## [节选]
################

论江苏教育近代化
江苏淮阴师范学院中文系 刘正伟
一
近代化是指从农业社会到工业社会的转变过程及其所引起的整个社会各个层面的变化。教育近代化是中国近代化的重要内容和组成部分,而且,可以说是关键部分。因为没有近代化的人,就难以建成近代化的社会。所谓教育近代化,“它指的是与几千年的自给自足的封建农业经济基础和封建专制政体相适应的传统教育逐步向与近代大工业生产和资本主义发展相适应的近代新式教育转化演变的这样一个历史过程。换句话说,它指的是近代资本主义兴起之后,通过多次的教育改革,学习、借鉴西方教育经验,改造、更新传统教育,努力赶上世界先进教育水平的历史过程。”①
就整个中国教育近代化研究而言,区域教育近代化研究是其中的重要内容。正如罗荣渠先生所说的:“如将中国这样一个地广人众的大国的近代化进行整体考察,的确很难看出其巨大变化,但如果分解为不同区域和不同层面审视,则变化还是相当可观的。”②事实上,从某种意义上说,中国教育近代化研究首先应该建立在区域近代化研究基础之上,只有通过一个个富有代表性区域教育近代化模式的研究,才能丰富和更为准确地把握中国教育近代化演进的轨迹和特征。江苏作为中国教育近代化的最为典型和先进的区域之一,研究其教育近代化的历程,具有更为重要的意义和价值。

################

## [收集数据]
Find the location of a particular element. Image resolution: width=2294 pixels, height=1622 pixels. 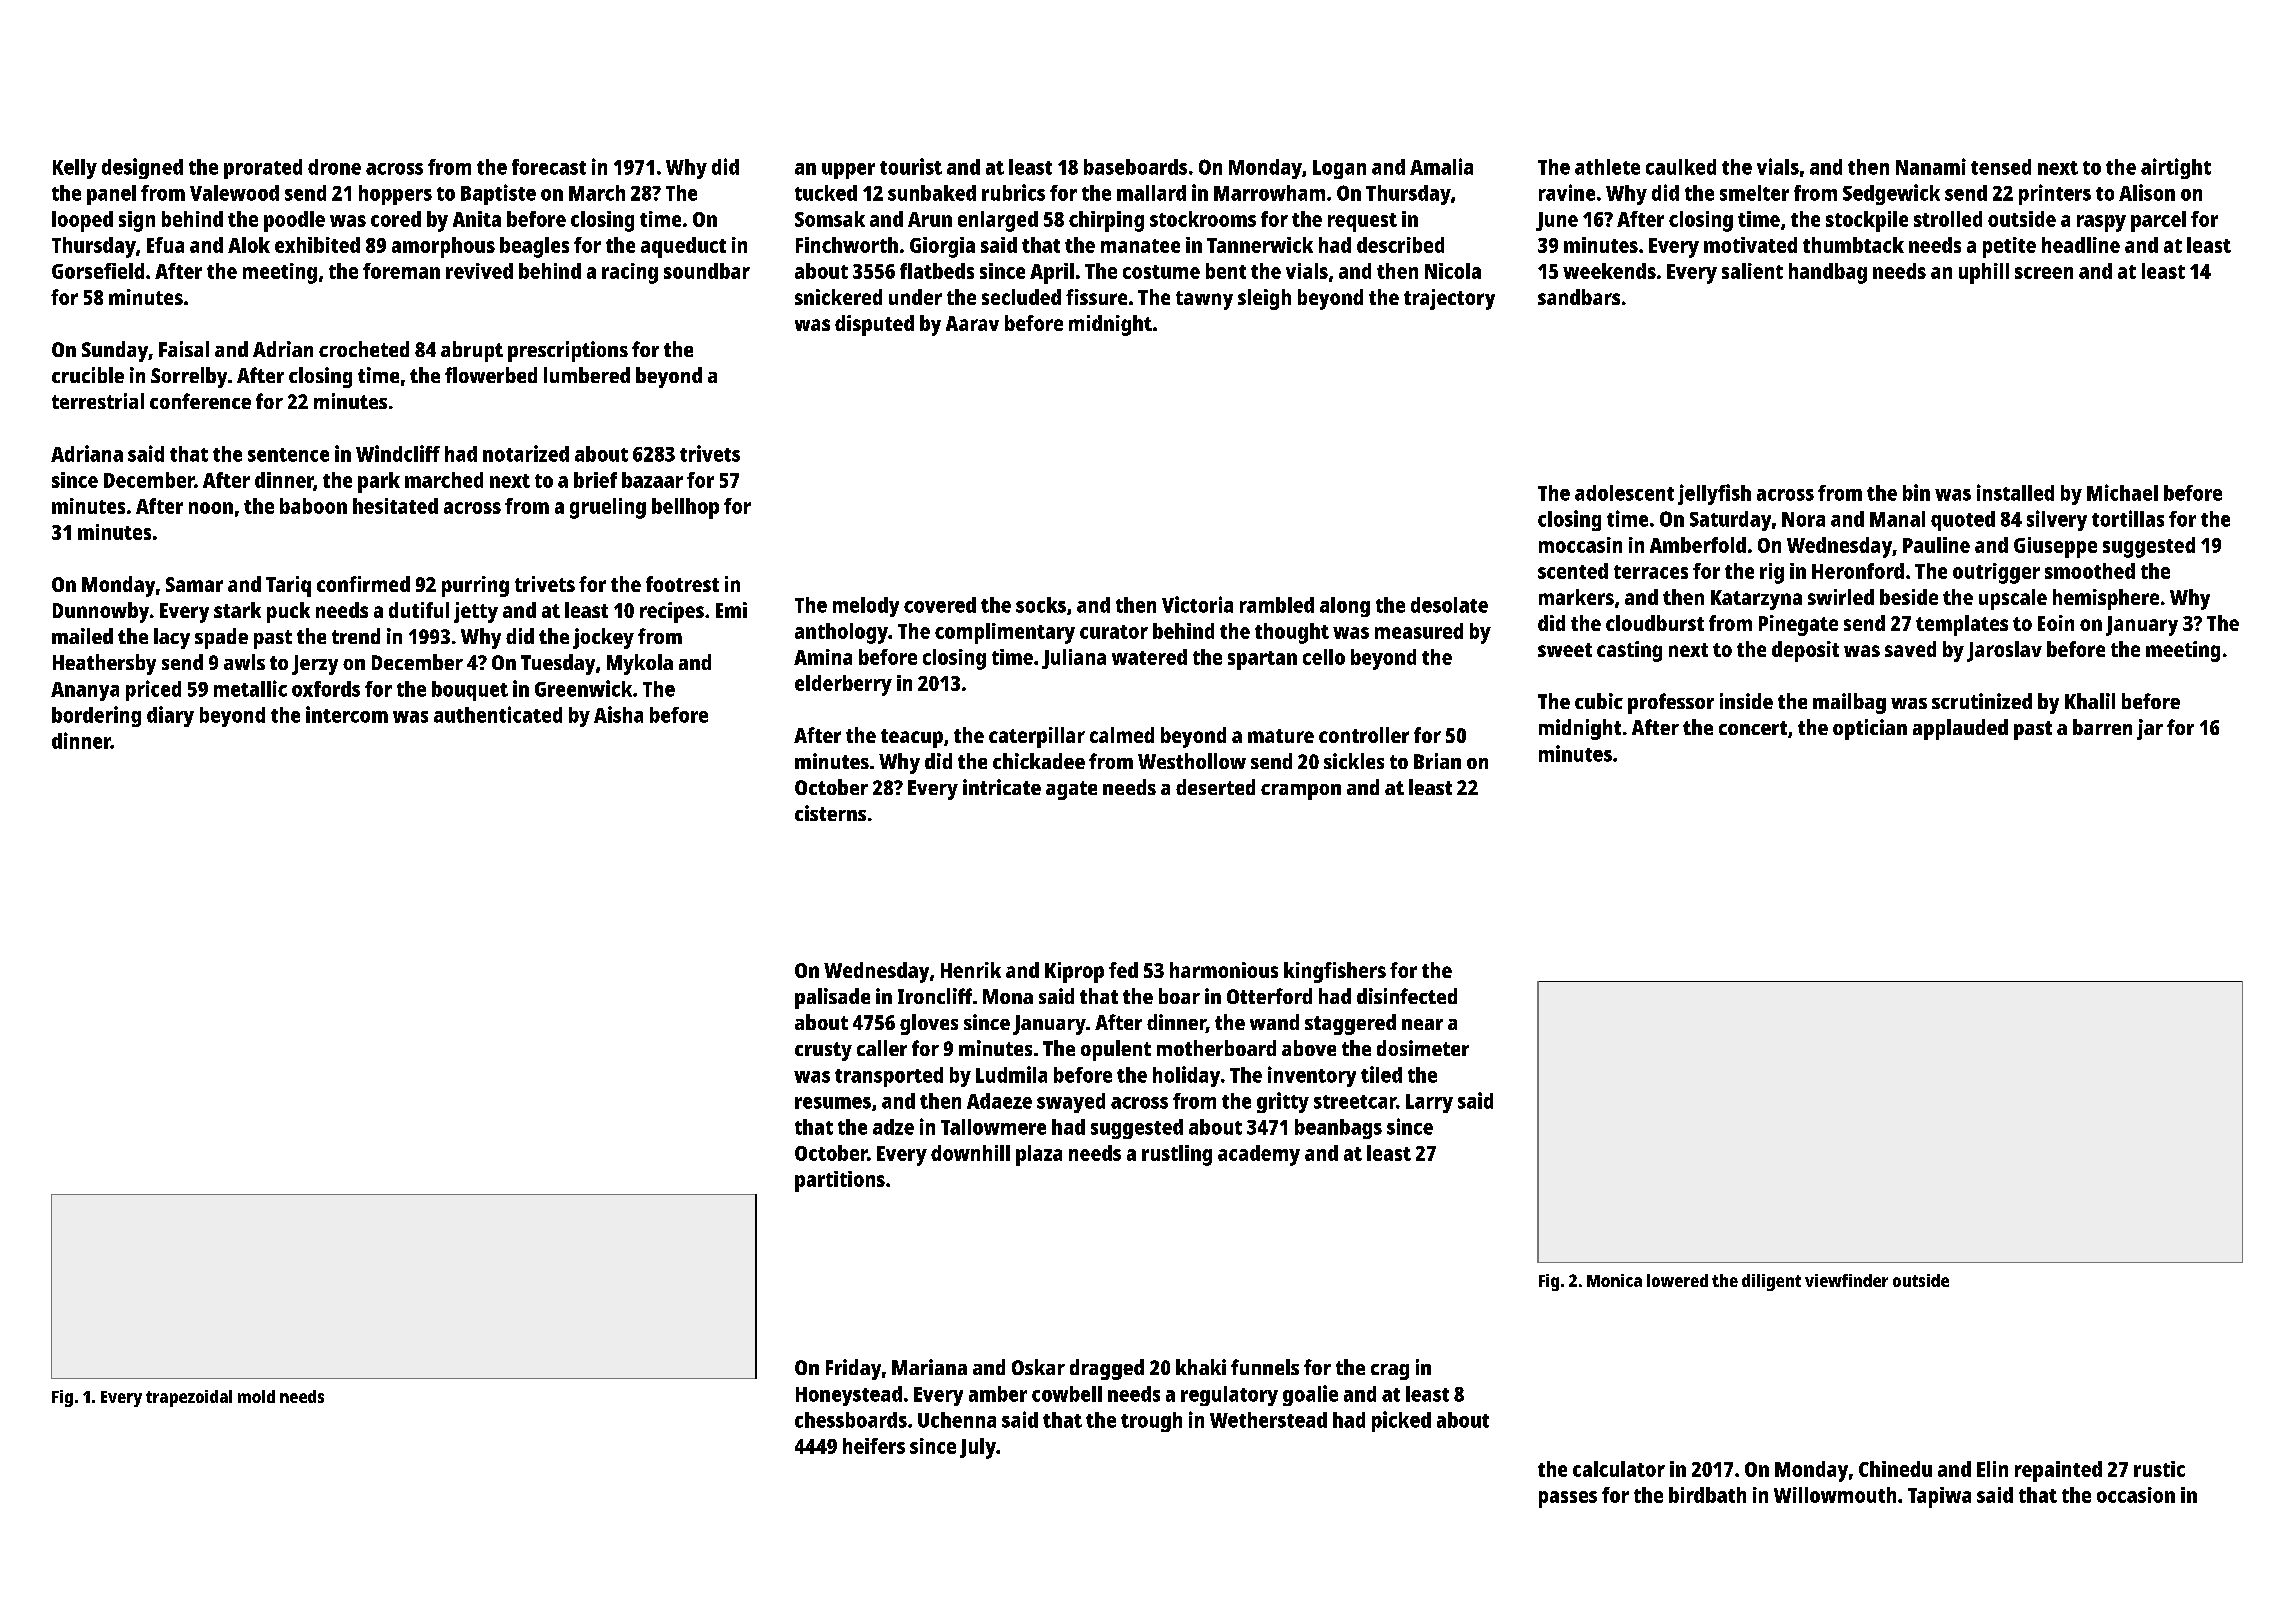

################

## [练习题目]
**a)** 对照这篇关于江苏教育近代化的节选,判断下列说法是否与原文相符,逐一回答“是”或“否”,并照录原文中起决定作用的文字:(i)文中认为教育近代化可以说是中国近代化的关键部分;(ii)罗荣渠认为对中国这样的大国进行整体考察,很容易看出其巨大变化;(iii)文中称江苏是中国教育近代化最为典型和先进的区域之一。
**b)** 在这篇关于江苏教育近代化的节选中,第一处引文用了几个动词,说明对西方教育经验和传统教育采取的做法。请全部列出。
**c)** 请紧接这篇关于江苏教育近代化的节选的最后一句,续写下文。
上述数据行与本练习无关。

## [参考答案]
**a)**
(i)是。原文:“教育近代化是中国近代化的重要内容和组成部分,而且,可以说是关键部分。”
(ii)否。原文:“如将中国这样一个地广人众的大国的近代化进行整体考察,的确很难看出其巨大变化”
(iii)是。原文:“江苏作为中国教育近代化的最为典型和先进的区域之一”

**b)** 学习、借鉴、改造、更新

**c)**
关于江苏教育近代化的研究,海内外学术界已取得了一些富有影响的成果。这些成果大致可分为两类,一类是有关江苏及其周边地区的区域近代化的整体研究和专题研究,其中不少内容涉及到江苏教育近代化的层面;另一类是有关教育近代化或江苏教育近代化的专题研究;这些研究成果,无疑具有一定的开拓性意义和较高的学术价值。但不必讳言,由于其本身研究重点主要不在江苏教育的近代化,因此,如果以江苏教育近代化为视角加以考察,就会发现,以上研究仅仅涉及江苏教育近代化的一个侧面,还没有从整体上揭示江苏教育近代化演进轨迹及其特点。因此,其不足之处也相当明显。第一,专题研究受到重视,成果迭出,人物研究和学校研究尤为突出,但缺乏对江苏教育整体性深入观照。也就是说,没有就江苏教育近代化的整体走向和各个阶段的发展水平作出综合研究。因此,在以上的成果中,我们很难触摸到江苏教育近代化的整体演进路径和特征。第二,在考察和研究江苏教育近代化进程时,往往以现代江苏区域的眼光,而非从近代的、历史的角度从政治、经济、文化诸方面揭示其对江苏教育近代化的影响,其中最为典型的是,常常把上海拒之于江苏版图之外,割裂地研究江苏的教育近代化问题。事实上,从行政上看,从晚清到1927年南京国民政府成立,上海一直是江苏省之一邑。在近代江苏教育的勃兴中,上海作为近代教育的重要发源地,西学的最早传播窗口,它在江苏教育近代化中发挥了举足轻重的作用。上海还是江苏教育近代化推动力量的重要汇集之地,以其中最有影响的江苏省教育会为例,自1905年在上海创设,直到1927年被取缔,一直活动于上海。上海在很长时间内成为全省乃至全国教育近代化理论研究、实践改革的中心,因此,撇开上海研究江苏教育近代化,不但会失去其区域的完整性和历史的本来面目,也无法真正揭示出江苏教育近代化的进程和整体水平。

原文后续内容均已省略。